"Physicians treating pregnant women for HIV face a dilemma: do they continue treating a pregnant woman with a drug that is highly effective for adults but which has not been studied for its effects on infants, or do they switch the woman to another therapy, which may not be as effective and well-tolerated?" said first author George K. Siberry, M.D., of the Pediatric, Adolescent and Maternal AIDS Branch of the NIH's Eunice Kennedy Shriver National Institute of Child Health and Human Development (NICHD), the NIH institute that conducted the study. "Our findings indicate that tenofovir does not affect the growth of the fetus."
Over the seven years of the study, the number of participants being treated with tenofovir increased sharply, the study authors noted.

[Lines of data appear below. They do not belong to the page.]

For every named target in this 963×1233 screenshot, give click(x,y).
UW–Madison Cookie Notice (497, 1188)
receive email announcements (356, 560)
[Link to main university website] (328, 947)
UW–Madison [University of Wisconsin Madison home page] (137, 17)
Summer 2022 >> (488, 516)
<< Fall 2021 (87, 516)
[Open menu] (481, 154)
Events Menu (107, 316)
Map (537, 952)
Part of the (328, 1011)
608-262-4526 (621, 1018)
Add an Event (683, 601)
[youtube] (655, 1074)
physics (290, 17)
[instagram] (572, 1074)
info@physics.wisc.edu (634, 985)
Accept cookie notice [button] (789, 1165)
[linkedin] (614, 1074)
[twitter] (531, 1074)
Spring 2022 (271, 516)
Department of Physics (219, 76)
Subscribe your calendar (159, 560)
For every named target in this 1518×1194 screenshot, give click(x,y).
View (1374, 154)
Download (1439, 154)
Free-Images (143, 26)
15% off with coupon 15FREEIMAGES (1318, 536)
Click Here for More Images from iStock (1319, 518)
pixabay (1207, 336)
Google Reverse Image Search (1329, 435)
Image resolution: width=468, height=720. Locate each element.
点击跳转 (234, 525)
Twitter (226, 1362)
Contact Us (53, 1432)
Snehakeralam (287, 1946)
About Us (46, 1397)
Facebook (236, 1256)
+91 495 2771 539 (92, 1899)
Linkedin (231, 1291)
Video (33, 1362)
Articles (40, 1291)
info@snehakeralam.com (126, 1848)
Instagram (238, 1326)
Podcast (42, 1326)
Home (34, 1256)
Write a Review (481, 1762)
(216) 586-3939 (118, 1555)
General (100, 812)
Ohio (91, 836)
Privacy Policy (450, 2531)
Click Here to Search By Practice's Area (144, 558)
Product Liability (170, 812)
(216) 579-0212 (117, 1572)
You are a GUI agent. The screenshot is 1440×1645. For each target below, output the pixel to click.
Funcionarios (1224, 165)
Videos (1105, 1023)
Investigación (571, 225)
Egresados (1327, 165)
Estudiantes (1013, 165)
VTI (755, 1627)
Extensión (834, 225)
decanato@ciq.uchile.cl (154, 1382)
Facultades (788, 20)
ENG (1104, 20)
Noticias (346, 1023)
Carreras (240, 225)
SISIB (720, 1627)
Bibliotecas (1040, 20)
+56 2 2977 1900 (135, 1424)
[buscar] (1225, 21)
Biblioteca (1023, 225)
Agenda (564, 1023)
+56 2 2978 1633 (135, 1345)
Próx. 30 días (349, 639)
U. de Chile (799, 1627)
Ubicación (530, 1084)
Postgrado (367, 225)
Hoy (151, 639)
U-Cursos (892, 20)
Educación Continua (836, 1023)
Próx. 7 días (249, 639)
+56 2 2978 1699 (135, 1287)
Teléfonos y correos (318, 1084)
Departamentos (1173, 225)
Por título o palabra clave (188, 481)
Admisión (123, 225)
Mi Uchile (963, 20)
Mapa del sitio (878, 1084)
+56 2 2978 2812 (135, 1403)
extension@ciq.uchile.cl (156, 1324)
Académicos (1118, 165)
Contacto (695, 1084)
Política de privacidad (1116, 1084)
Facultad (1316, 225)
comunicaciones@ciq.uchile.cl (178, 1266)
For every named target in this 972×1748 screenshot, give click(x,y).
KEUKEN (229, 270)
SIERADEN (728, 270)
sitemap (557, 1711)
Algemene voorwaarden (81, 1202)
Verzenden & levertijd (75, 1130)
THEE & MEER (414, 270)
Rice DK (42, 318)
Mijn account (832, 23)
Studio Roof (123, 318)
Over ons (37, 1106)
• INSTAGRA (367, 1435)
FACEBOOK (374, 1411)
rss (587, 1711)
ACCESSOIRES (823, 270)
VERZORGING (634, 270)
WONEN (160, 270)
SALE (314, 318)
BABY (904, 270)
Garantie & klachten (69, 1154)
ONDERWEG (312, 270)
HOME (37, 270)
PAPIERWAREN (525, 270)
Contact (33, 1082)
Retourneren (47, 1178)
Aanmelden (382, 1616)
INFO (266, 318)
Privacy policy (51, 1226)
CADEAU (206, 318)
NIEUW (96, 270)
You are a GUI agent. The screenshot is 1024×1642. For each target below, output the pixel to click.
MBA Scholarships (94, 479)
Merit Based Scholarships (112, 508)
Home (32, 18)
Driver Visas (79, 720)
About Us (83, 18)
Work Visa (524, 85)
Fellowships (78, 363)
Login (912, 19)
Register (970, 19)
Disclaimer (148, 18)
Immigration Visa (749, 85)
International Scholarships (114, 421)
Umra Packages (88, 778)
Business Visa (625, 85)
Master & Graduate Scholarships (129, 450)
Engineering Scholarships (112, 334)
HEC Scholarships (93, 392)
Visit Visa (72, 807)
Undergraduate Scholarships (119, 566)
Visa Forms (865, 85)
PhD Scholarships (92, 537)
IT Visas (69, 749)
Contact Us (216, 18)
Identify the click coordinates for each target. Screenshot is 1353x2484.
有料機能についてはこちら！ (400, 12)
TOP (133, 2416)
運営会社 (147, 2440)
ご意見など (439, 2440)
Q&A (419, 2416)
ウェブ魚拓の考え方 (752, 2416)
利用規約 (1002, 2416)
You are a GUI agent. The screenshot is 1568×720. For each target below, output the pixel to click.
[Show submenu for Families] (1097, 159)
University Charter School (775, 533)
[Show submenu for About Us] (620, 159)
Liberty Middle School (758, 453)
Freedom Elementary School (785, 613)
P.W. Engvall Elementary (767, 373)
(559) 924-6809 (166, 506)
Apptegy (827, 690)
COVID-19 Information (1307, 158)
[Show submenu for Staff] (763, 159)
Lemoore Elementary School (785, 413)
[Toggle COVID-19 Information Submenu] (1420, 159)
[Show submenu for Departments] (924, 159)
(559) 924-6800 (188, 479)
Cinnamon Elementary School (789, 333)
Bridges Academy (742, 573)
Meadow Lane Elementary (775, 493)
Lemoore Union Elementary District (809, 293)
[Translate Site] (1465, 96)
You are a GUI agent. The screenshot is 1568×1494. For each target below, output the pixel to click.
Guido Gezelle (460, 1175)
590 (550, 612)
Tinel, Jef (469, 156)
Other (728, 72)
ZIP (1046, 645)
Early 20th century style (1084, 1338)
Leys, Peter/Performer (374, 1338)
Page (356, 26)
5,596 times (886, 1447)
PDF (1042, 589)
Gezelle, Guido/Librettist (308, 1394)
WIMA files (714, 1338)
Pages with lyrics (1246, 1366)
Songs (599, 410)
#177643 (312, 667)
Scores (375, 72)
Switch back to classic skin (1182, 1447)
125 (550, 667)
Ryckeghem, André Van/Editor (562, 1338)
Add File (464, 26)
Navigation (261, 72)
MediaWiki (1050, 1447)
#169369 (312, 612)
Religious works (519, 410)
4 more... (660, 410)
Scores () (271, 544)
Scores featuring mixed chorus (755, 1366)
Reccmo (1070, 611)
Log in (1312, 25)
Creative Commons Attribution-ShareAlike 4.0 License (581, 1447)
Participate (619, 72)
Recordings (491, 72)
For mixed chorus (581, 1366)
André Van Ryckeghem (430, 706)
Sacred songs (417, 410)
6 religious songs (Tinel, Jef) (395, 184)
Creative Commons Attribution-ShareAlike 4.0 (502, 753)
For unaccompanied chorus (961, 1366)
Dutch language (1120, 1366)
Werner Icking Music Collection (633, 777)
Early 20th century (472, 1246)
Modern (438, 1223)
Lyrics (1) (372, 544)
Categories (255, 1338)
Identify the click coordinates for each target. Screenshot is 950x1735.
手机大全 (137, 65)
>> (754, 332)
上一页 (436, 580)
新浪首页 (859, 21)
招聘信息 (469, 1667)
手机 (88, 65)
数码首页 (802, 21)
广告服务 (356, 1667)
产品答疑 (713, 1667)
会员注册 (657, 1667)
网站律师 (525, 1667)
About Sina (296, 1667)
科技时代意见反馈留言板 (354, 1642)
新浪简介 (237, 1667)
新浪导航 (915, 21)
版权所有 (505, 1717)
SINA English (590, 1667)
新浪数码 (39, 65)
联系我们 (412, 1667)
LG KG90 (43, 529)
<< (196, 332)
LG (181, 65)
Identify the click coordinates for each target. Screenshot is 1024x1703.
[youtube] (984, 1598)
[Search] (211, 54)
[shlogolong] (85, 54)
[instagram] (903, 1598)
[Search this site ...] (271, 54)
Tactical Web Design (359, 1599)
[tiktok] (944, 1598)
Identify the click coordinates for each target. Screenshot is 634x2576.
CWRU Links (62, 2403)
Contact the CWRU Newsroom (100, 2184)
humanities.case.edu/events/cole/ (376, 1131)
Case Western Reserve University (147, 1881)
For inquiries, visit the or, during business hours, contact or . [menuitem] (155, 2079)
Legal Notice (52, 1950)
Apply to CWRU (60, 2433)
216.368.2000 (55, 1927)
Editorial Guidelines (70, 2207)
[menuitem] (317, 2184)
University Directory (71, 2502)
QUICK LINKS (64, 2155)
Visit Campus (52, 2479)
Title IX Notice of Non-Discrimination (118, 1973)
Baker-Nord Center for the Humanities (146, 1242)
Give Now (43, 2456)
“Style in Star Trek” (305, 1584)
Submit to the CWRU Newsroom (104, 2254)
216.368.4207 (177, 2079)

In 2003, 14 percent of mothers in the study had been prescribed the drug, compared with 43 percent in 2010.
"The priority has been to treat mothers and prevent an infant's infection," said co-author Paige L. Williams, Ph.D., of the Harvard School of Public Health, Boston. "However, it's important to monitor the effects of these drugs on the infant."
The research was conducted as part of the Pediatric HIV/AIDS Cohort Study (PHACS), which is supported by the NICHD, the National Institute of Allergy and Infectious Diseases, the National Institute on Drug Abuse, the National Institute of Mental Health, the National Institute on Deafness and other Communication Disorders, the National Heart, Lung, and Blood Institute, the National Institute of Neurological Disorders and Stroke, and the National Institute on Alcohol Abuse and Alcoholism.
Dr. Siberry and Dr. Williams collaborated with colleagues at the State University of New York Downstate, Brooklyn; University of Miami School of Medicine; Indiana University School of Medicine, Indianapolis; Harvard; and the NICHD.
Their findings appear online in the journal AIDS.